José Rabelo e Renata Oliveira

Fotos: Leonardo Sá

 
Na disputa ao Senado, o PSOL apresentou o nome do advogado André Moreira. Ele saiu da disputa com 32 mil votos, sendo 24,6 mil só na Grande Vitória, um volume considerado bom para a estrutura de campanha modesta do candidato. Mas a importância do partido para o processo eleitoral do ano passado talvez não possa ser mensurado pela quantidade de votos obtidos nas urnas. O PSOL foi “saudável” para fazer o contraponto num processo eleitoral polarizado entre Renato Casagrande (PSB) e Paulo Hartung (PMDB).
 
O partido terá um papel muito mais importante a partir desta eleição, afirma André Moreira. Isso porque, diferentemente das eleições de 2003 e de 2006, o governador Paulo Hartung (PMDB) entra no governo sem uma carapaça de moralidade que o sustentou durante seus dois governos. 
 
Nesta entrevista a Século Diário, Moreira retoma o 18 Brumário de Luís Bonaparte, de Karl Max, para mostrar que o governador busca recriar os elementos do passado e buscar a unanimidade. Mas que o processo não passa de uma farsa. Caberá, segundo ele, aos partidos de esquerda, com exceção do PT, que faz parte do governo, expor essas contradições do novo governo. 

 
 
Século Diário – Qual a avaliação do PSOL diante dos primeiros movimentos do governo Paulo Hartung?
 
André Moreira – No final do ano passado, em uma reunião do diretório do PSOL, chegamos à conclusão de que o partido fará oposição sistemática ao governo Paulo Hartung. Primeiro porque o pessoal já sabe o que representa esse governo; segundo porque os problemas que foram apontados pelo PSOL no processo eleitoral não se resolveram e vão continuar a ser cobrados. O processo da investigação eleitoral, toda essa situação está posta. Ele só vai dar continuidade àqueles acordos que foram feitos, a própria composição do secretariado dele já indica isso. A ida de uma representante de uma empresa de comunicação [Andréia Lopes, de A Gazeta], que mediou os debates durante a campanha eleitoral; e outro de uma empresa de pesquisa  [Orlando Caliman, do Instituto Futura], já dizem muito sobre isso. A nova tentativa de cooptação do Ministério Público por meio de cargos para promotores [Marcelo Zenkner e Evaldo Martinelli]. Isso tudo faz parte da farsa. Desta vez, sem as condições políticas que encontrou em 2002, tenta reeditar aquelas condições fazendo uma pantomima de ter de encontrar o que na época passada foi o crime organizado, agora ele tenta colocar como o desarranjo administrativo. Esse novo argumento entrou no lugar do crime organizado. Acho que ele podia ter sido mais criativo.

 

– E esse discurso vai convencer o eleitor dele e a população em geral?

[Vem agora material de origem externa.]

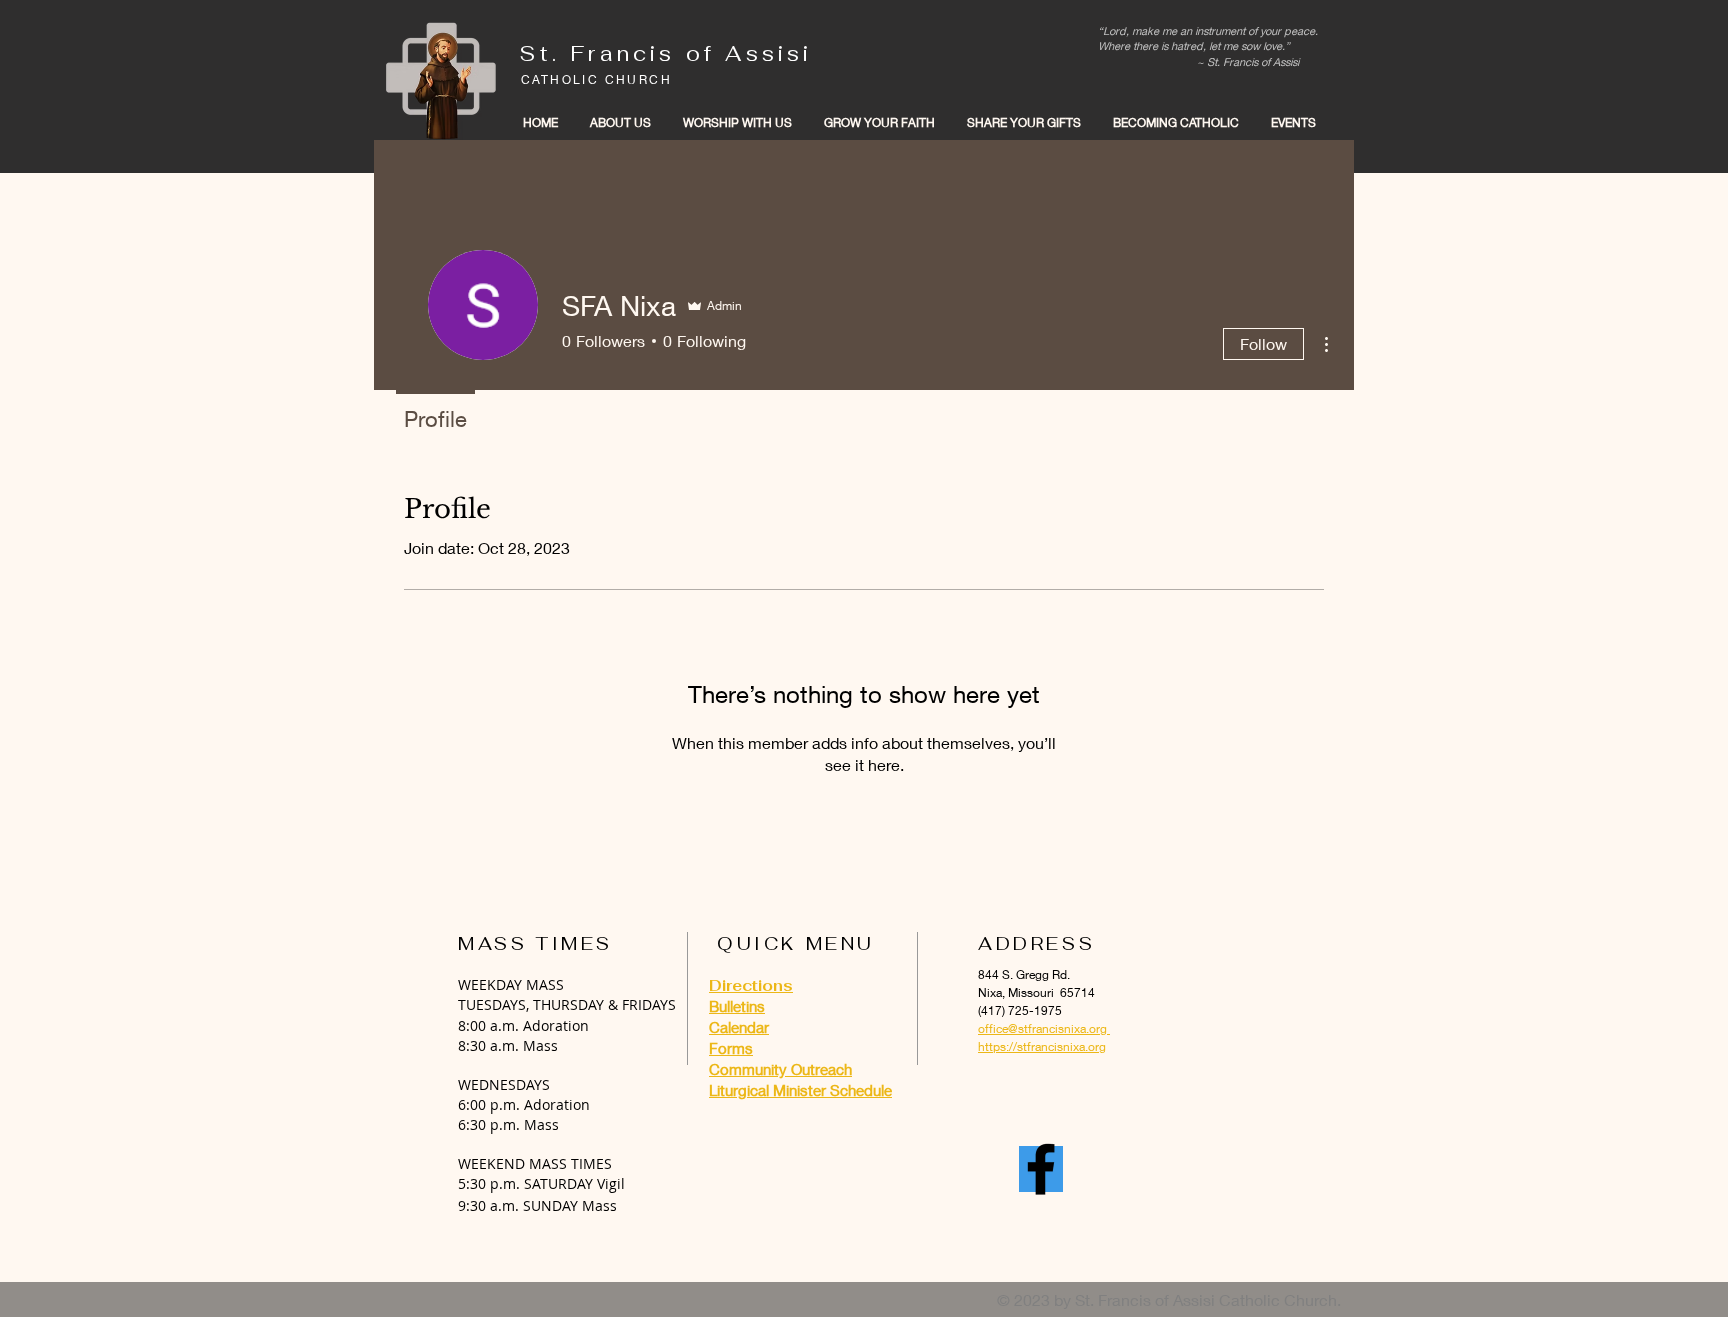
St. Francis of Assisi (665, 53)
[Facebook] (1041, 1169)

 – Essa coisa se repete como se fosse um mantra e vemos as empresas de comunicação repetindo isso. As pessoas já estão começando a repetir esse discurso. Tem esse risco, muito embora, acompanhando as redes sociais tenha sempre com mais volume do que antes, de que ele é um farsante, que ele não engana mais ninguém. Mas que tem um processo para que isso aconteça, tem. Não é só o discurso dele, como governador. Tem todo um arranjo para conseguir levar isso adiante.

 

– Mas os prefeitos que assumiram em 2013 com esse discurso de terra devastada, acabaram saindo desgastado desse processo, inclusive, os aliados de Hartung, como Rodney Miranda (Vila Velha) e Juninho (Cariacica). Se esse discurso for prolongado, esse desgaste não pode chegar para ele também?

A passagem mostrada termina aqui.